Changing stroke rehab and research worldwide now.Time is Brain! trillions and trillions of neurons that DIE each day because there are NO effective hyperacute therapies besides tPA(only 12% effective). I have 523 posts on hyperacute therapy, enough for researchers to spend decades proving them out. These are my personal ideas and blog on stroke rehabilitation and stroke research. Do not attempt any of these without checking with your medical provider. Unless you join me in agitating, when you need these therapies they won't be there.

What this blog is for:

My blog is not to help survivors recover, it is to have the 10 million yearly stroke survivors light fires underneath their doctors, stroke hospitals and stroke researchers to get stroke solved. 100% recovery. The stroke medical world is completely failing at that goal, they don't even have it as a goal. Shortly after getting out of the hospital and getting NO information on the process or protocols of stroke rehabilitation and recovery I started searching on the internet and found that no other survivor received useful information. This is an attempt to cover all stroke rehabilitation information that should be readily available to survivors so they can talk with informed knowledge to their medical staff. It lays out what needs to be done to get stroke survivors closer to 100% recovery. It's quite disgusting that this information is not available from every stroke association and doctors group.

Tuesday, May 17, 2016

Virtual Reality Stroke Rehab Sees Real-World Results

The earlier the better? Really? What about this?
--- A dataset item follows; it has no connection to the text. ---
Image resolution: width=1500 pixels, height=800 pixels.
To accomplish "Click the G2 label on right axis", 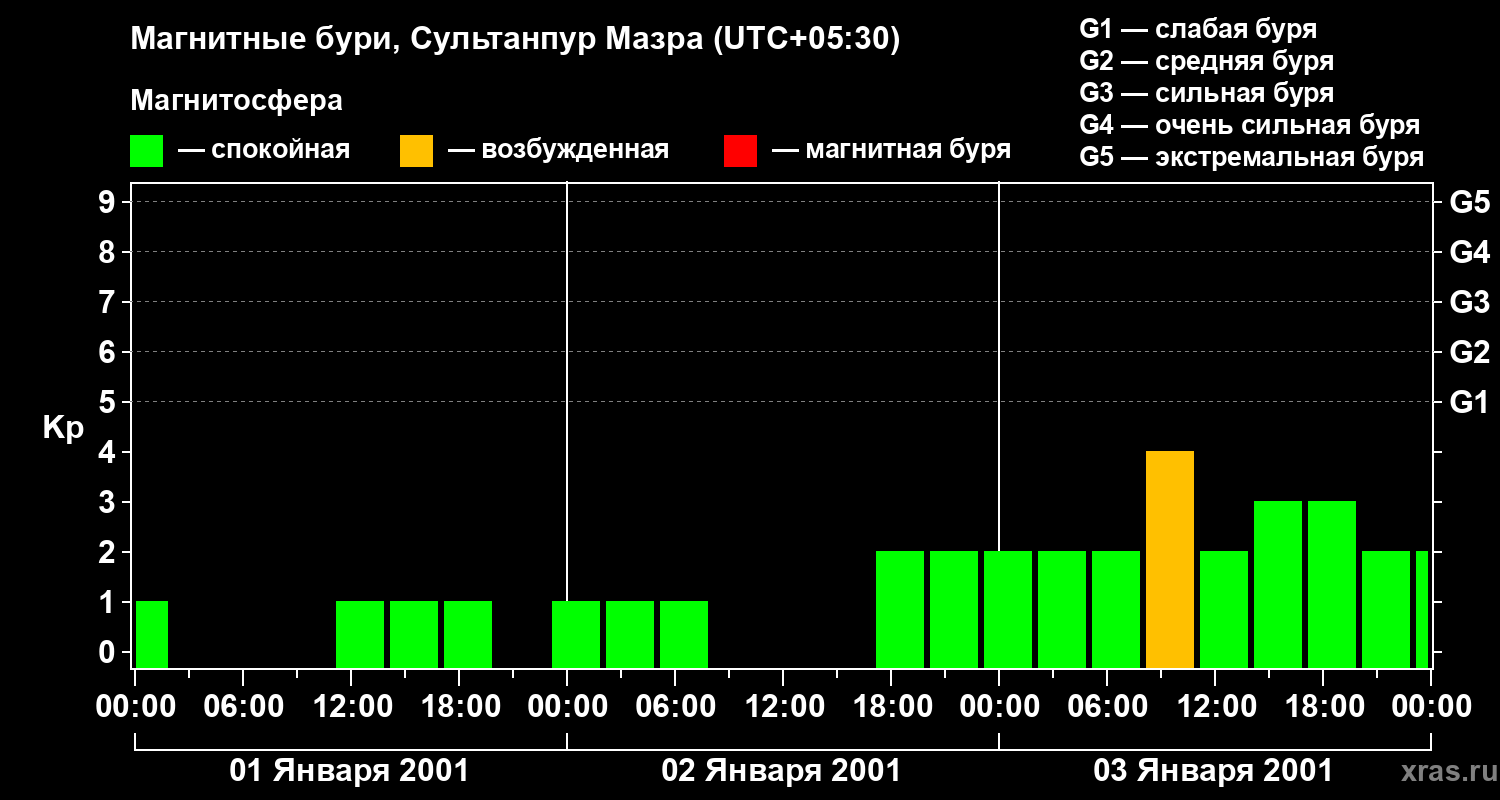I will 1469,352.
Stroke: Intense PT Gets Quick Results - But no gain in 12 month limb function

Virtual Reality Stroke Rehab Sees Real-World Results

After a stroke, the earlier the better when it comes to rehab: research has shown the sooner a patient is able to begin the recovery process, their chances improve for regaining lost function. But could virtual-reality rehabilitation promote better success in the real world?
At this past week’s World Congress for Neurorehabilitation at the Pennsylvania Convention Center, we’re zooming along a railway in a mine cart, leaning out one side and then the other to collect gold coins.
“She increases her speed by using this rowing motion,” says Dr. Karen Kerman, a pediatric neurologist at Hasbro Children’s Hospital in Providence, RI.
It’s a game with a serious purpose.
“We’re working on her balance and ability to control her trunk while engaging in upper limb activities,” Kerman explains. “This is important for a patient who is having problems with balance or control after a stroke or with Parkinson’s so they can correct their posture so as to avoid a fall or other injury.”
The patient’s motion is translated to the computer screen with a Kinect sensor — the same thing the Xbox uses. But MindMaze, the Swiss company where Kerman is medical director, aims to use the games on this system — called IOMI — to help patients transition from the hospital to a clinic and back home, using the virtual-reality rehab every step of the way.
“The long-term goal is to is to allow the patient to be more independent over time,” Kerman says. “Our hope is that the technology will not only tap into the motor recovery component, but also to enhance attention, motivation, and engagement with the visual and auditory feedback that we provide.”
Cynthia Marchand from MindMaze demonstrating IOMI. (Credit: Ian Bush)
Cynthia Marchand from MindMaze demonstrating IOMI. (Credit: Ian Bush)
If you want to be a star basketball or football player, you watch the greats. If you want to use your arm like you did before a stroke, you watch… yourself.
“There is a learning process that takes place simply by visualizing it,” notes Kerman. “We’re trying to harness a little of that potential to improve function.”
That’s the idea behind MindMotionPro, the company’s augmented reality technology. The patient wears a vest with active markers — not unlike what actors don for CGI in the movies — sensors that are picked up by a camera and displayed on a screen.
“It allows her to visualize her movement on the screen as an avatar,” Kerman says. “She sees a visual representation of her limb carrying out these reaching and grasping movements.”
The game has a mirror mode in which a person with a paralyzed limb picks up and places a puck with the ‘good’ hand but sees the impaired limb doing so on screen — ‘tricking’ but also teaching the brain.
“We’re looking for motor learning that will assist in the rehabilitation process, as the visual imagery implies the patient is actually using their affected body part,” Kerman says. “We’re tapping into these neuroscience principles in hopes that we can improve the rehab potential and make early changes to enhance the functional recovery of the affected limb later.”
MindMaze also is exploring the use of its tech for cerebral palsy and traumatic brain injury patients.